Mi padre creía que cada año había que hacer una cura de baños de mar. Y nunca fui tan feliz como en aquellas temporadas de baños en Olinda, Recife.
Mi padre también creía que el baño de mar saludable era el que se tomaba antes de la salida del sol. ¿Cómo explicar lo que yo sentía como un regalo inaudito, salir de casa de madrugada y coger el tranvía vacío que nos llevaría a Olinda todavía en la oscuridad?
Por la noche me acostaba, pero el corazón se mantenía despierto, expectante. Y de puro alborozo me despertaba a las cuatro y pico de la madrugada y despertaba al resto de la familia. Nos vestíamos deprisa y salíamos en ayunas. Porque mi padre creía que tenía que ser así: en ayunas.
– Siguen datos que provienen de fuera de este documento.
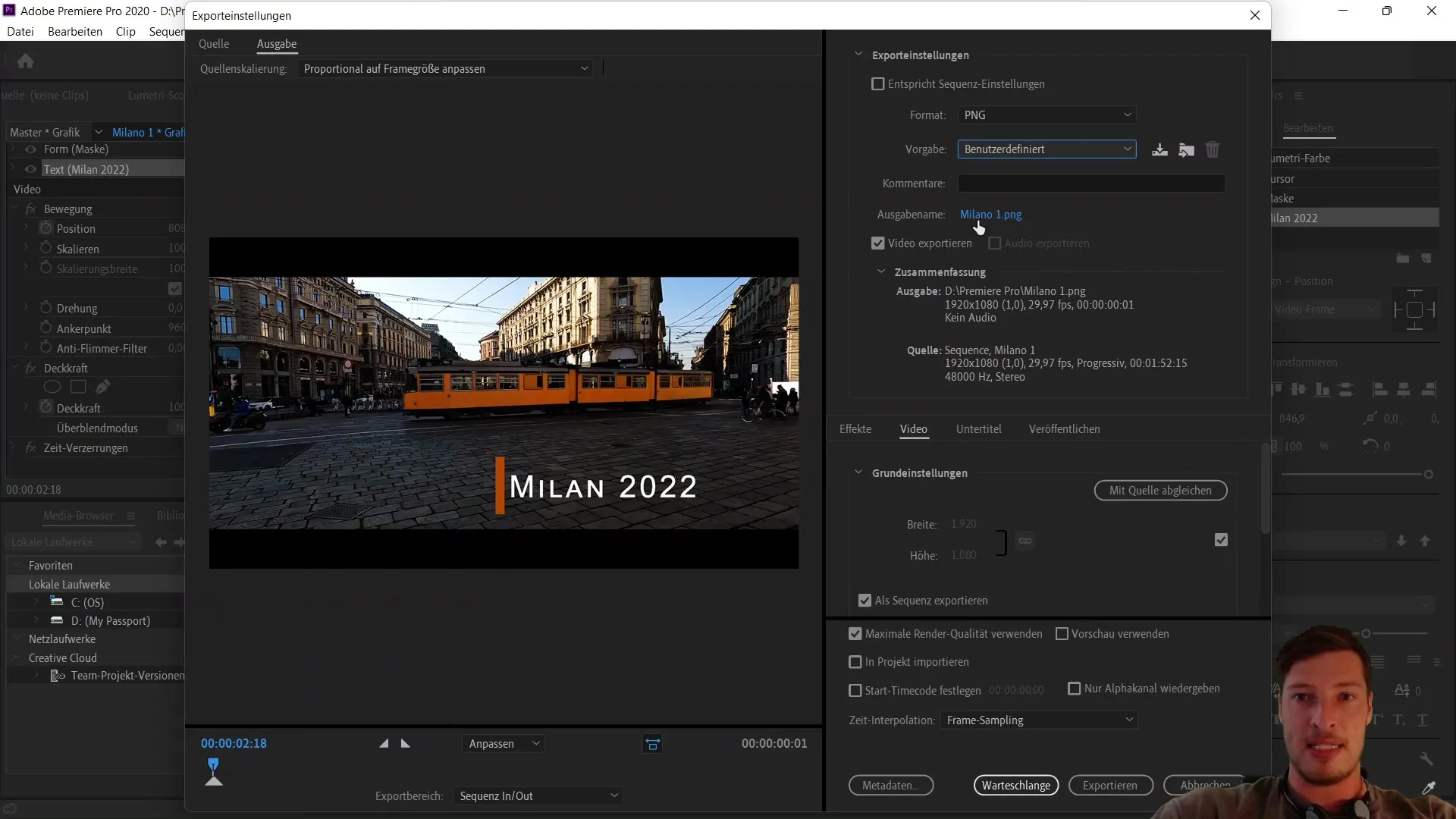
Task: Click Warteschlange button to add to queue
Action: point(1016,785)
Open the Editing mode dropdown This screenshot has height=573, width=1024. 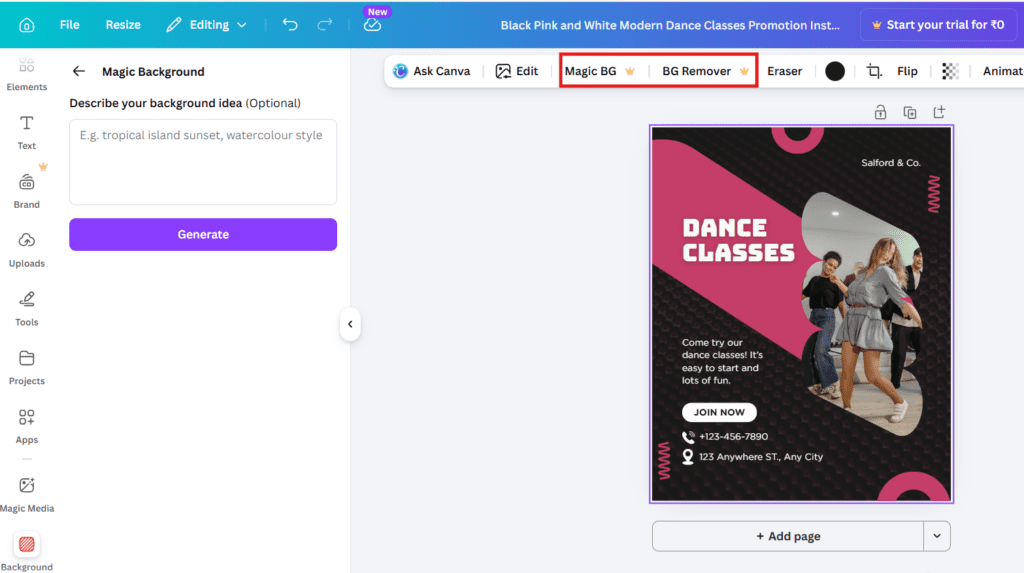pos(207,25)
Salíamos a la calle oscura, recibiendo la brisa que precedía a la madrugada. Y esperábamos el tranvía. Hasta que a lo lejos oíamos su ruido acercándose. Yo me sentaba en el extremo de un asiento, y empezaba mi felicidad. Atravesar la ciudad oscura me daba algo que nunca volvería a tener. En el mismo tranvía el día clareaba y una luz trémula de sol escondido nos bañaba y bañaba el mundo.
Yo lo miraba todo: la escasa gente en la calle, el paso por el campo con sus animales: «¡Mira, un cerdo de verdad!», grité una vez, y la frase deslumbrada se convirtió en una de las bromas de mi familia, que de vez en cuando me decía riendo: «Mira, un cerdo de verdad».